**REQUIRED ACTIONS**
1/ Please copy, word for word, the passage of the Facebook excerpt between "Moves is a fitness" and "eight months ago.", inclusive.
2/ According to the Facebook excerpt, between which dates was the blocking bug active?
3/ Extend the Facebook excerpt on the blocking bug, starting right after its final sentence.

**EXCERPT PROVIDED**
Moves is a fitness tracking app which Facebook acquired in 2014 while Hello is a Android dialer. The app tbh was a teen app that the company acquired just eight months ago. 

Recently, Facebook said it is notifying more than 800,000 users that a software bug temporarily unblocked people at the social network and its Messenger service. The glitch active between May 29 and June 5 has been fixed, according to Facebook, which has been striving to regain trust in the aftermath of a Cambridge Analytica data privacy scandal.

"We know that the ability to block someone is important," Facebook chief privacy officer Erin Egan said in a blog post yesterday. "We'd like to apologize and explain what happened." Blocking someone on Facebook prevents them from seeing posts in a blocker's profile; connecting as a friend, or starting Messenger conversations. Blocking someone also automatically "unfriends" the person.

**RAW DATA**
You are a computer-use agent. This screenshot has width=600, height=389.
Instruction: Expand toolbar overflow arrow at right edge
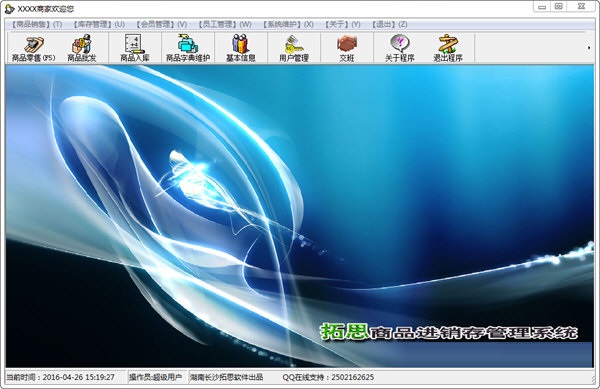[x=589, y=48]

**OUTPUTS FOR THE TASKS**
1/
Moves is a fitness tracking app which Facebook acquired in 2014 while Hello is a Android dialer. The app tbh was a teen app that the company acquired just eight months ago.

2/ Between May 29 and June 5.

3/
"There are many reasons why people block another person on Facebook," Egan said. "Their relationship may have changed or they may want to take a break from someone posting content they find annoying." People are blocked for harsher reasons, such as harassment or bullying, Egan added.

The software bug did not restore any severed friend connections at the social network, but someone who was blocked could have been able to reach out to a blocker on Messenger, according to Facebook. 
"While someone who was unblocked could not see content shared with friends, they could have seen things posted to a wider audience," Egan said of the glitch. The vast majority of the more than 800,000 people affected by the bug had only one person they had blocked be temporarily unblocked, according to Facebook.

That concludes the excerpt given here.